WRITTEN TASKS:
A - In the passage about the Fox and the Grapes retelling, copy the text word for word, beginning at the words "Now, finally, it" and stopping after "a second language.".
B - Answer these questions using the passage about the Fox and the Grapes retelling:
(i) What is the name of the character in 'Fruit Lane' mentioned in the passage?
(ii) What story did the writer end up reading at the storytelling session before Christmas?
(iii) What was the repetition in the short, simple story meant to mirror?

Aesop's The Fox and the Grapes, retold by Pauline Mackay.
Several years ago I was looking for fruit
related ideas to build up activities to complement my book ‘Fruit Lane’. One of
the characters in that book is called ‘Mr Grape’ and as I was following a fruit
trail on the internet, I stumbled across Aesop’s fable ‘The Fox and the
Grapes’. I’d already been writing little poems and songs to accompany my
different characters, so it’s perhaps no surprise that a ‘Fox and Grapes’ poem started
formulating in my head. I rewrote it a few times, but the opportunity to
actually use it with reference to my book never arose. Years later, just before
Christmas, I was due to run a fruit-related storytelling session with a group
of multicultural children. I remembered
my poem but felt it might be a little too advanced for non-native English
speakers. So I rewrote it as a short, simple story with plenty of repetition,
which mirrors the repetitive jumping of the Fox as he tries to get the grapes. As it turned out, I didn’t read my retelling
of ‘The Fox and the Grapes’, but a different story I’d written about a snowman
with a fruity twist!
Now, finally, it has been produced as a
book in many language editions and this fits perfectly with why the story came
to exist in its present form. The repetition of language is a crucial element,
aiming to encourage confident reading in native speakers and build
familiarity of language in children learning a second language.

RECORDED INFORMATION:

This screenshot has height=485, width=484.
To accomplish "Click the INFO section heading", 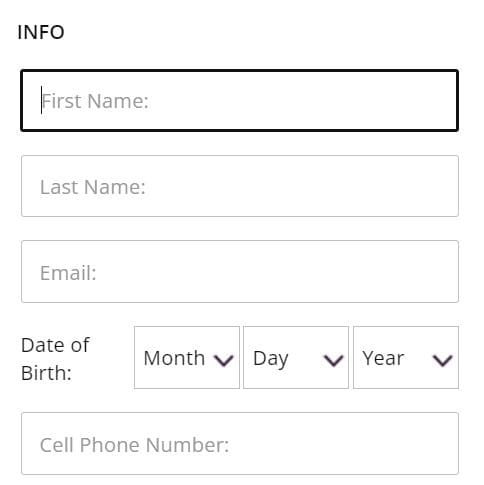I will (41, 32).
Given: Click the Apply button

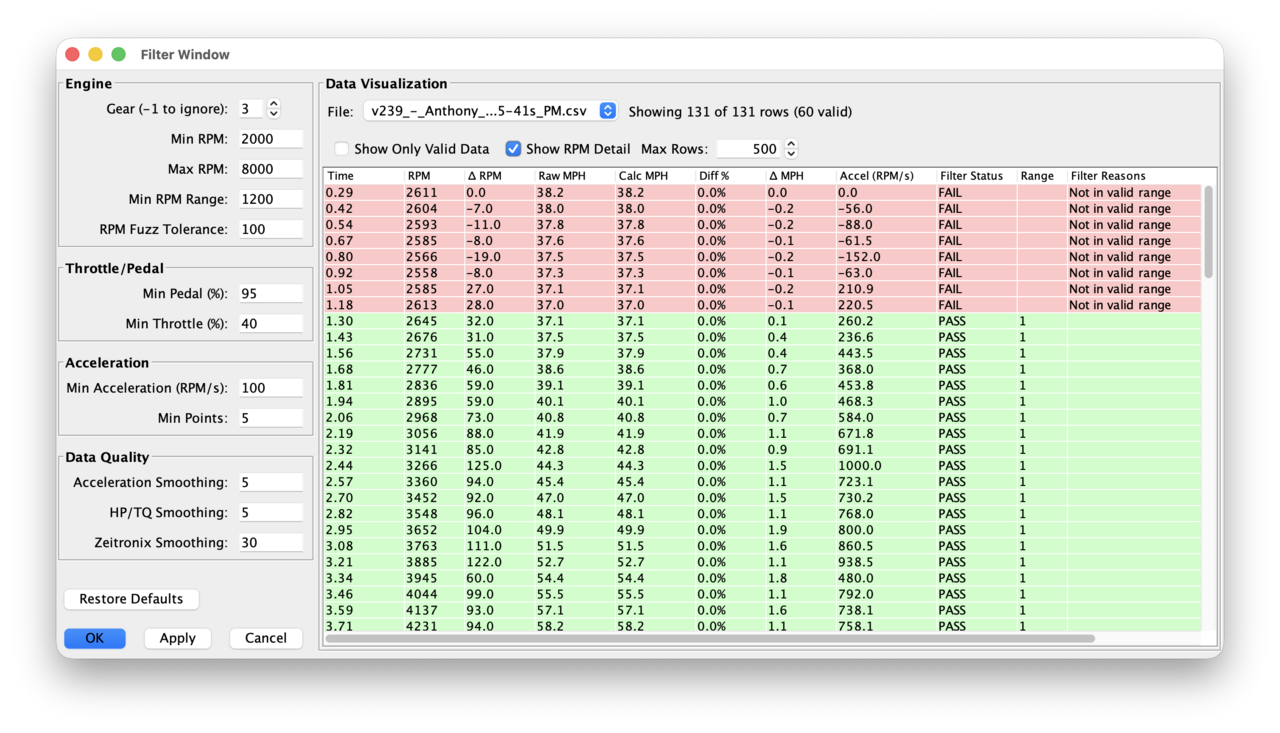Looking at the screenshot, I should click(x=177, y=637).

FINAL RESULTS:
A -
Now, finally, it has been produced as a
book in many language editions and this fits perfectly with why the story came
to exist in its present form. The repetition of language is a crucial element,
aiming to encourage confident reading in native speakers and build
familiarity of language in children learning a second language.

B -
(i) Mr Grape
(ii) A story about a snowman with a fruity twist
(iii) The repetitive jumping of the Fox as he tries to get the grapes